「戦略的曖昧さ」の放棄は中国の台湾侵攻を誘発すると米国防総省
By Bill Gertz – The Washington Times – Tuesday, September 19, 2023
米国防総省高官は19日、米軍が中国の攻撃から台湾を守るかどうかの戦略的曖昧さについて、政策転換が中国による侵攻を引き起こす懸念から、維持する方針だと連邦議会で語った。
イーライ・ラトナー国防次官補(インド太平洋安全保障担当)は、台湾を巡る中国との戦争は、人命や経済的混乱の観点で「壊滅的」な影響をもたらすだろうと述べた。
この発言は、台湾への武器やその他防衛物資の提供の遅れに関する下院軍事委員会の公聴会で出たものだ。高まる中国の脅威に直面する台湾への米国による武器提供の遅れは、最大190億㌦分に上る。
「台湾への軍事援助のために主に依存してきた(対外兵器売却)プログラムは、明らかに破綻している」。同委員会のマイク・ロジャース委員長(アラバマ州選出)は、アジア政策を担当する政権幹部たちにこう語った。

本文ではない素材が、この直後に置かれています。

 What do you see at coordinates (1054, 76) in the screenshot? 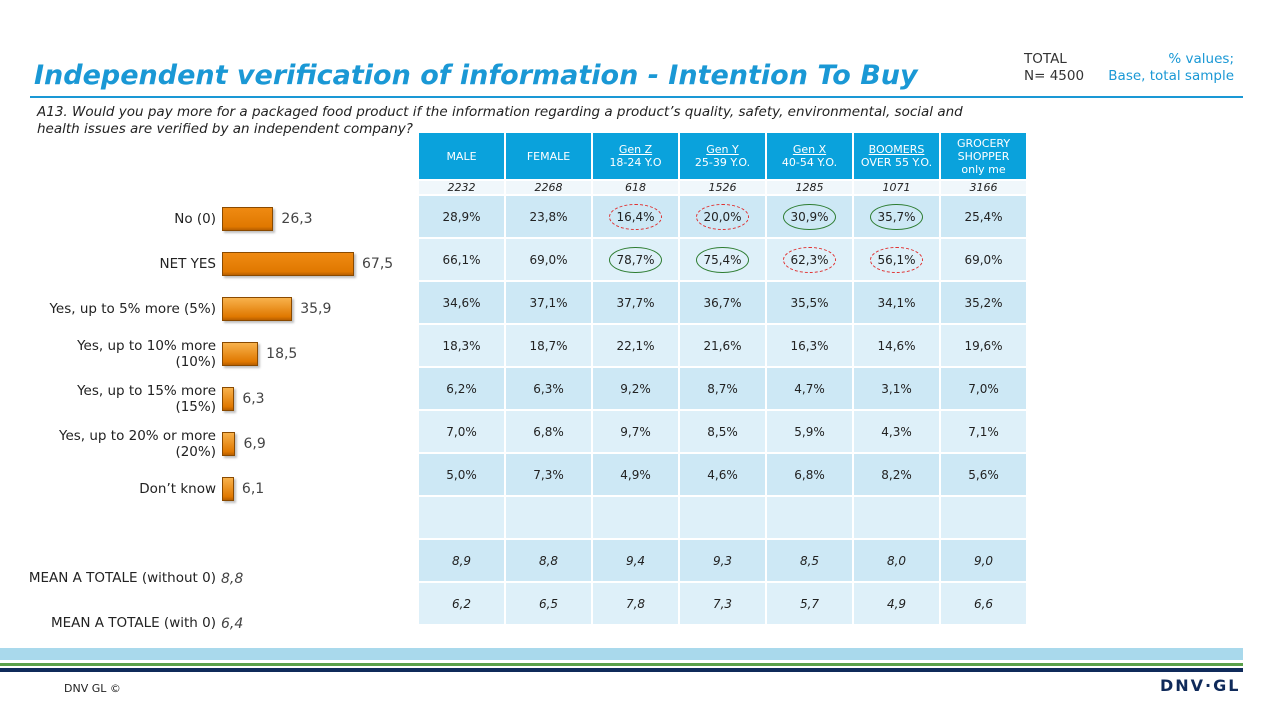
I see `sample-size: N= 4500` at bounding box center [1054, 76].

ラトナー氏とミラ・レズニック国務次官補(地域安全保障担当)は公聴会で、台湾への米国製兵器の供給が遅れているのは、米軍事産業の責任だと証言した。台湾政府は、増加する中国機空域侵入への対応に用いられている旧式のF16戦闘機のスペアパーツや新型のF16戦闘機66機、ハープーン対艦ミサイルの納入を待っている状況だ。
レズニック氏は、ハープーンの供給は数年先であり、他の兵器も遅れていると証言した。軍事企業はすでに、ウクライナ戦争による需要で逼迫(ひっぱく)しており、兵器の迅速な生産に消極的だからだ。

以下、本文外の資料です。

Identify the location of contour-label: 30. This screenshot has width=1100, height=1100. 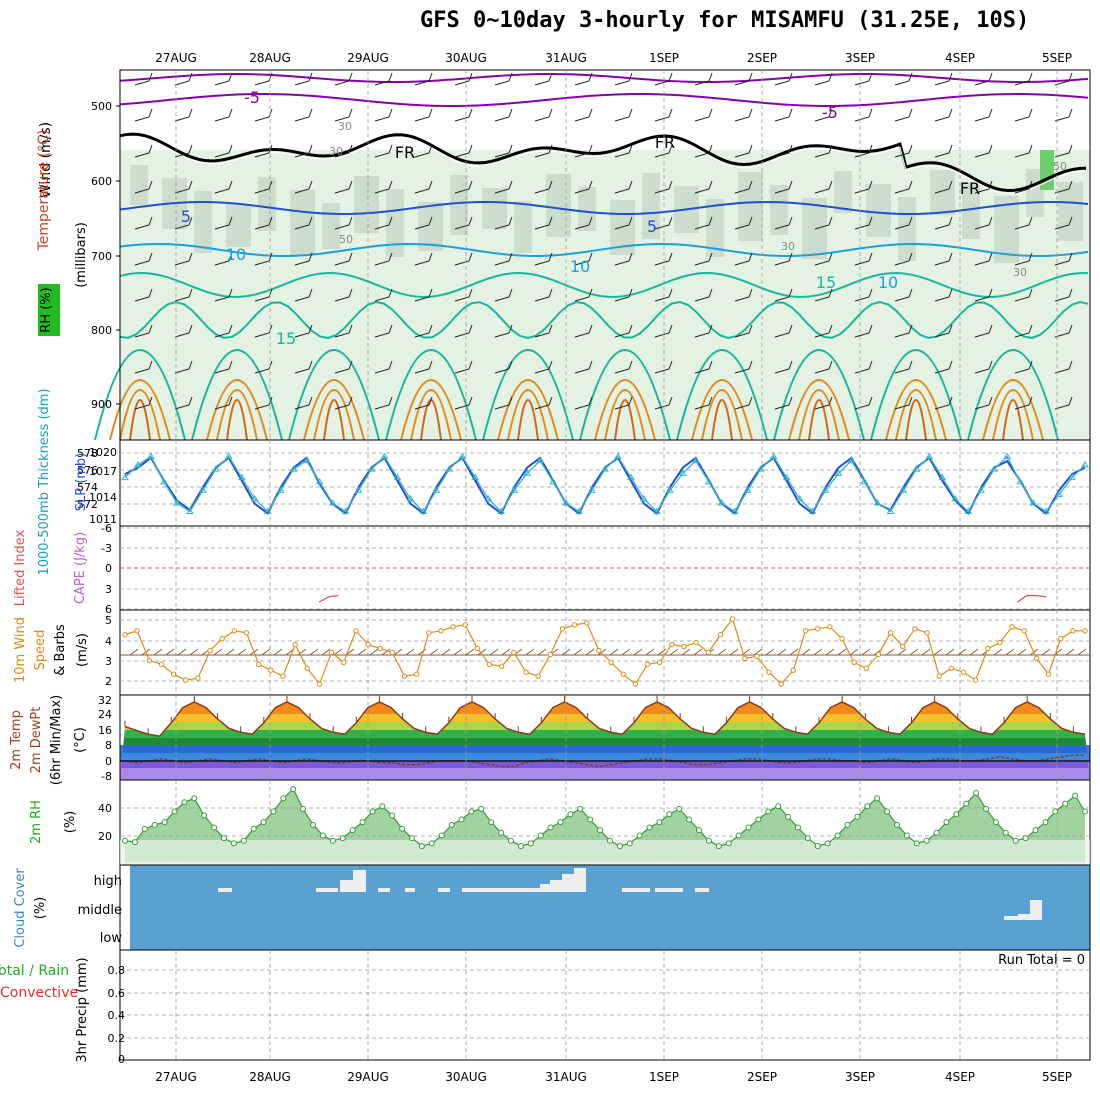
(336, 152).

ラトナー氏は委員たちから、中国の台湾攻撃に対して米国が長年維持してきた非公式姿勢「戦略的曖昧さ」や、中国の攻撃は米国と同盟国の軍事的対応をもたらすと米政府が明言すべきかどうかについて質問された。ラトナー氏は、現在の政策を変更することは、中国による侵攻リスクを高め、台湾を傷つけることになると述べた。
中国の習近平国家主席は、人民解放軍に2027年までに台湾侵攻を実行する能力を持つよう命じており、米国が台湾に兵器を売却する緊急性が高まっている。中国は民主主義の台湾を自国領の一部と主張している。
バイデン米大統領は戦略的曖昧さのアプローチに反し、中国が台湾に侵攻した場合、米国は軍事介入すると何度か発言している。だが、側近たちはほぼ即座に、大統領の発言を訂正してきた。
米国の対台湾政策は主に1979年に制定された台湾関係法に基づいており、同法は台湾を攻撃から守ることは確約していない。しかし防衛に関するいかなる決定も、大統領が議会と協議して行うとしている。
ラトナー氏は、戦略的曖昧さが何十年もの間、中国政府の軍事計画者たちに米軍が紛争でどう動くか分からないようにすることで、対中抑止に役立ってきたと語った。同氏は「この政策を維持することが決定的に重要だと考えている」とし、「政策転換すれば、準備ができていなくても中国の軍事行動を誘発する可能性がある」と述べた。
中国はいかなる侵攻に対しても米国の軍事的対応を予想し、介入に備えて自国の軍隊を訓練している。ラトナー氏は「彼らは米国が介入することを想定している」とし、「従って、さらなる抑止的価値を加え、戦略的曖昧さの立場を変える必要はないと考えている」と語った。
同氏はまた、政策転換は中国と台湾の現状維持という米国のコミットメントを揺るがすことにもなると主張した。